Autant de vœux pieux, et le G29 le sait. Sinon, point de nécessité d’ajouter une pique à l’égard de la Commission européenne à la fin de son texte, en rappelant qu’il attend de la part de cette dernière l’accès à tous les documents ayant trait au bouclier transatlantique de la sphère privée.

Pour les ONG, les lanceurs d’alertes et certains députés européens, le « EU-US Privacy Shield » ne vaut même pas le papier sur lequel il est écrit. « C’est une invitation à retourner devant la Cour de justice de l’Union européenne », a ainsi commenté l’activiste Max Schrems sur sa page « Europe vs Facebook », tout en pointant du doigt le problème que les « patates chaudes » – c’est-à-dire les cas où un utilisateur serait vraiment en droit de contester le traitement de ses données par les services des États-Unis – seraient refilées aux commissions de protection des données nationales, qui ne font pas le poids face aux programmes comme « Prism », sous l’égide de la NSA.

Edward Snowden a aussi fait part de ses réticences sur son compte Twitter : « Ce n’est pas un bouclier pour la sphère privée, mais bien un bouclier qui empêche les services secrets de devoir rendre compte.
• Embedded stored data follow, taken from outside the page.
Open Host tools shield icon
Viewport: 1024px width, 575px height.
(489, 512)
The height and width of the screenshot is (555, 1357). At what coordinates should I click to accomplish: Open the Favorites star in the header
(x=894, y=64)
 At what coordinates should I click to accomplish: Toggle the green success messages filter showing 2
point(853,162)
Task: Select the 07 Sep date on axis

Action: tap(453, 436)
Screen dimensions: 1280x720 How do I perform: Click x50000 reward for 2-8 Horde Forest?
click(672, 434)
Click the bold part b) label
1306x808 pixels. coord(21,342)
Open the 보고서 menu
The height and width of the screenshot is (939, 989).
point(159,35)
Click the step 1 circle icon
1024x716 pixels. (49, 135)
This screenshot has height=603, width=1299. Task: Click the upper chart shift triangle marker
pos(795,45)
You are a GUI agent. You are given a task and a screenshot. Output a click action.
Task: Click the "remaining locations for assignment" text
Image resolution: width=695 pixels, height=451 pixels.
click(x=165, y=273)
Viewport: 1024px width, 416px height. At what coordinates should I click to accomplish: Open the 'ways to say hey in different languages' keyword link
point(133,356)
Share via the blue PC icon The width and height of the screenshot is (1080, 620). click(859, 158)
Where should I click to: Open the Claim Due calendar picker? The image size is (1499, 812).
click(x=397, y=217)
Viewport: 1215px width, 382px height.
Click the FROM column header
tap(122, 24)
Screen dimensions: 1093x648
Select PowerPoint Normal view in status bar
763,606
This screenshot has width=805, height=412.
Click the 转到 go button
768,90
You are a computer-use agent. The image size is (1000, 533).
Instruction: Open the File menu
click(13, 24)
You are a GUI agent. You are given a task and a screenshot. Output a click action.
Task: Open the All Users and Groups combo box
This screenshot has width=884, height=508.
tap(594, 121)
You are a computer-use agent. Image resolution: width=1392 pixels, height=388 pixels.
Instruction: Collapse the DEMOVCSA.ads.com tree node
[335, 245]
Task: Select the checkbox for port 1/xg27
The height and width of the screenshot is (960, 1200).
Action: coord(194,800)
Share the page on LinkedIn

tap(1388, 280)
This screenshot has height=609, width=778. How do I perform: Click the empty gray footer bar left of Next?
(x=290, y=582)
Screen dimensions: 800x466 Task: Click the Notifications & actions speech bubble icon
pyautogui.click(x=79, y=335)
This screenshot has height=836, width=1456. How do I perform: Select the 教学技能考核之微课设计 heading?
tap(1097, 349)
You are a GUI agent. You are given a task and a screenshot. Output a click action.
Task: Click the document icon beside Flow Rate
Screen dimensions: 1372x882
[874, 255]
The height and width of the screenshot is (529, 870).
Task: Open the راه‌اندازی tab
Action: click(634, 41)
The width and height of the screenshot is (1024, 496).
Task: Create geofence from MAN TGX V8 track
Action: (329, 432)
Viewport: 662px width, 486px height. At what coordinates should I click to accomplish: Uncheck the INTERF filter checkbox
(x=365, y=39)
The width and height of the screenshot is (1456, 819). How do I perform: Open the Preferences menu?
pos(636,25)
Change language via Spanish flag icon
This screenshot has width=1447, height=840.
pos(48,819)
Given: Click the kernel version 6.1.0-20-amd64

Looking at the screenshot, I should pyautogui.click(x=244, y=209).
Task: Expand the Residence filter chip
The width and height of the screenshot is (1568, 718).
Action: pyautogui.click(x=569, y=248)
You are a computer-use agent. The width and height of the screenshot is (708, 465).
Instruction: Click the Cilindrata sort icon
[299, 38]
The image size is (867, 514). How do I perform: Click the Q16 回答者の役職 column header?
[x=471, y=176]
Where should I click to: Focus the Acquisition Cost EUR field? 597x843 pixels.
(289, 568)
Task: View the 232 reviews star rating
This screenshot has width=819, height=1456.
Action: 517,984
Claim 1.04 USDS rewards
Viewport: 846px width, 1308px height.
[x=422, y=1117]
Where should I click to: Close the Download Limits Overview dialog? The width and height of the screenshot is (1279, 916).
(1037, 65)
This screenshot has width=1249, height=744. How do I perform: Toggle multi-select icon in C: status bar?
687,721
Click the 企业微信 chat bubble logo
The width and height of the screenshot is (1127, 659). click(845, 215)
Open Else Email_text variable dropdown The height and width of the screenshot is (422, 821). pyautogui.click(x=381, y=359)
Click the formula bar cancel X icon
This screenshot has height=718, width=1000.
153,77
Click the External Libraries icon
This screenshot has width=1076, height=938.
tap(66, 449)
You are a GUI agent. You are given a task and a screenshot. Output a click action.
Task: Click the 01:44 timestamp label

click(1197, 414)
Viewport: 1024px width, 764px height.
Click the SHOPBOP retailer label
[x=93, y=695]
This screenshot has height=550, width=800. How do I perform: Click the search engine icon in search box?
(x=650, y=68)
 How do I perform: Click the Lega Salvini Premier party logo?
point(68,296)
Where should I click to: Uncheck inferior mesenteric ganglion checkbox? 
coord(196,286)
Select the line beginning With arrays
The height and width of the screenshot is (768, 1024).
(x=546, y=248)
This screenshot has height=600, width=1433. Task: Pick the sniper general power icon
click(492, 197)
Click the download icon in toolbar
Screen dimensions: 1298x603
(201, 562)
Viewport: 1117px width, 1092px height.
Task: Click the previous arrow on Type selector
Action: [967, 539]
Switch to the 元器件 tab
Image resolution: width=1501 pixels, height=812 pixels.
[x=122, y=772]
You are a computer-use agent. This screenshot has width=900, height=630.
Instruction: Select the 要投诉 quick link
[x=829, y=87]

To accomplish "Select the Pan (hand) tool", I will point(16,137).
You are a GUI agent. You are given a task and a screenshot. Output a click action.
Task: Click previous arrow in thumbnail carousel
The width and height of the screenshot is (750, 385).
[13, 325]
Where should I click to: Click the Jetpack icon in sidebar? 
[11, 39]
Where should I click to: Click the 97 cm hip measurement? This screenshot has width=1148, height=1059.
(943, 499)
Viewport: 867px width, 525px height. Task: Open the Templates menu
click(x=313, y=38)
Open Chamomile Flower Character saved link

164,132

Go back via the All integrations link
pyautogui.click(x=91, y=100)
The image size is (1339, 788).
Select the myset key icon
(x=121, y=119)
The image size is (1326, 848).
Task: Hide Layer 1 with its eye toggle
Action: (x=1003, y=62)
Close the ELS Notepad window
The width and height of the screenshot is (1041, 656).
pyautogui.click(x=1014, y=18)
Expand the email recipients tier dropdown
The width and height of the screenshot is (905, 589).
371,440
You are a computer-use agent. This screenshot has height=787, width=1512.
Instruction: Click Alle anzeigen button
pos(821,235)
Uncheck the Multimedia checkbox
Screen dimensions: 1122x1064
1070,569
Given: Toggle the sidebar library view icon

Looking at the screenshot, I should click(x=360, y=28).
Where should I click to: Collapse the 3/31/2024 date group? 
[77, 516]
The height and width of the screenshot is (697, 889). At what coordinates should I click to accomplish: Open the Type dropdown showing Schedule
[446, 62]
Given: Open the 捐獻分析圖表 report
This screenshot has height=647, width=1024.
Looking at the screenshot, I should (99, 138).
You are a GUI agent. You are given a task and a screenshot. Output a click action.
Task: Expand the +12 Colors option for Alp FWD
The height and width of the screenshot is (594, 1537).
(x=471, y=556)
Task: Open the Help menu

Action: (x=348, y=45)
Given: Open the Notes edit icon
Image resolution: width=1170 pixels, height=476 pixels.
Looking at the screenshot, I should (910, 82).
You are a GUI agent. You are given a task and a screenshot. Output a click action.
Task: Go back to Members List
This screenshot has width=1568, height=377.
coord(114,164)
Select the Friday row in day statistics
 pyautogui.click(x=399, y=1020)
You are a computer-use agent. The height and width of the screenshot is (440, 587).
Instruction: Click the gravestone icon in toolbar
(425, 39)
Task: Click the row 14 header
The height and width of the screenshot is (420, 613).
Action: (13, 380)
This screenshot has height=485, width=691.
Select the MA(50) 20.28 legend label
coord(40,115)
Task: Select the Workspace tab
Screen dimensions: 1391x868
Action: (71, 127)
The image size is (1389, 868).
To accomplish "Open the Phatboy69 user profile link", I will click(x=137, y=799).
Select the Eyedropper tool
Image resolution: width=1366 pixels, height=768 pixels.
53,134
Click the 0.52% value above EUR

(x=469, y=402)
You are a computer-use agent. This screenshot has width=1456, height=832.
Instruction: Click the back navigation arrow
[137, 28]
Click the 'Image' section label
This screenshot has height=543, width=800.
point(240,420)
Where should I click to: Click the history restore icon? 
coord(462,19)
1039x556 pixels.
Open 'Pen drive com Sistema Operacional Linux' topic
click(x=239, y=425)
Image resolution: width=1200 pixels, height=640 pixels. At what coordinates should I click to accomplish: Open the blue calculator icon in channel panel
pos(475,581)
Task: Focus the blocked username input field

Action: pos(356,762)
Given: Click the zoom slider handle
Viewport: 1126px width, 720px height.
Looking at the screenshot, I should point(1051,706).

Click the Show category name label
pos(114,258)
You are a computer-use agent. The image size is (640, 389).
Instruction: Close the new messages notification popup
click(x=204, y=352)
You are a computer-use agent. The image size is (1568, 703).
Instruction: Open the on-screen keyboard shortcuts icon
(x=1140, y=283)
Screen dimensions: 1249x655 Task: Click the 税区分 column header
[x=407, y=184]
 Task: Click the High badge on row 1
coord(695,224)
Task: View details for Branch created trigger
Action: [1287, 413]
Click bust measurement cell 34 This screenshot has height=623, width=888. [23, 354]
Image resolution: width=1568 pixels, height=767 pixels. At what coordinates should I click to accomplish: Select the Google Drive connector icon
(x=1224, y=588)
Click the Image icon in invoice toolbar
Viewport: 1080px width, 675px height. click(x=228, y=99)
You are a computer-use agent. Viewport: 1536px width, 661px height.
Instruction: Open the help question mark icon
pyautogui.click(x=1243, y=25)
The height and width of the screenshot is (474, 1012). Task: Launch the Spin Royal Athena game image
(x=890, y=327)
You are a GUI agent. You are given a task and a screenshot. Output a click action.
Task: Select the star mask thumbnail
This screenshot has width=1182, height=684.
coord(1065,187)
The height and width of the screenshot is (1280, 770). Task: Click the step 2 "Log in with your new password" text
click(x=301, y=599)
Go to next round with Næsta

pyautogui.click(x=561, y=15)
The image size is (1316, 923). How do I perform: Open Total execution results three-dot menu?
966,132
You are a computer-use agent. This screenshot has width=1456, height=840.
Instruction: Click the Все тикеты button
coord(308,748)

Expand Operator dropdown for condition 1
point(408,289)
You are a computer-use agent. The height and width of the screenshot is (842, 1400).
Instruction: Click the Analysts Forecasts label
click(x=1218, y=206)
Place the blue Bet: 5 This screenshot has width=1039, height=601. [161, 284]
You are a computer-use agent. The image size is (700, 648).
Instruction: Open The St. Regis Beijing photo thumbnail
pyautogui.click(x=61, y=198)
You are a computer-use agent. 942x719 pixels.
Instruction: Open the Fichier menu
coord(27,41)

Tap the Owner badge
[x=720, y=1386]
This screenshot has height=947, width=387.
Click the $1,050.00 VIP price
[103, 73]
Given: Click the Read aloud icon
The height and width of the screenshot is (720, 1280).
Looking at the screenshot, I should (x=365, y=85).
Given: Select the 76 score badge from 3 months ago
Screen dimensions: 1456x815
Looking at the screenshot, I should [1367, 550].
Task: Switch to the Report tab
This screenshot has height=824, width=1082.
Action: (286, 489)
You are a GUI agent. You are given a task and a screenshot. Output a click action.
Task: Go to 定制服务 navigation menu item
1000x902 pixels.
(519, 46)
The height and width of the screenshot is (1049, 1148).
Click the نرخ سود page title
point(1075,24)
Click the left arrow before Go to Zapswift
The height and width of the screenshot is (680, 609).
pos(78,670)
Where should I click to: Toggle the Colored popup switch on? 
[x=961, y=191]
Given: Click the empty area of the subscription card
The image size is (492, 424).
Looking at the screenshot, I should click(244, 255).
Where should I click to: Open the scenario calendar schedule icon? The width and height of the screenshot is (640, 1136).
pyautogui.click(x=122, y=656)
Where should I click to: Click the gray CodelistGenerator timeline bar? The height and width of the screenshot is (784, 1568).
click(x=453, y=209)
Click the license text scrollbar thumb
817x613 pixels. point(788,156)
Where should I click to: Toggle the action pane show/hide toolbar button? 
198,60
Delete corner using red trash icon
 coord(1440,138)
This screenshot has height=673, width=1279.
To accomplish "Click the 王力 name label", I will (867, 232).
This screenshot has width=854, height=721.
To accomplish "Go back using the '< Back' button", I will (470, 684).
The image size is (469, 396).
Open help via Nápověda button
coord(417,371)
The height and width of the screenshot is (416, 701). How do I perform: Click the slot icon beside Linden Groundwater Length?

J’ai rarement vu un accord être critiqué de façon tellement universelle. »

Et puis il y a bien une dimension supplémentaire à ce fiasco : en pliant devant les Américains, la Commission européenne nuit aussi considérablement à l’autorité de la CJUE – même si celle-ci pourrait faire vaciller ce nouvel accord.

Et, ce faisant, c’est toute l’Union européenne qui encore une fois s’affaiblit. Mais ça, ça n’étonne plus ces temps-ci.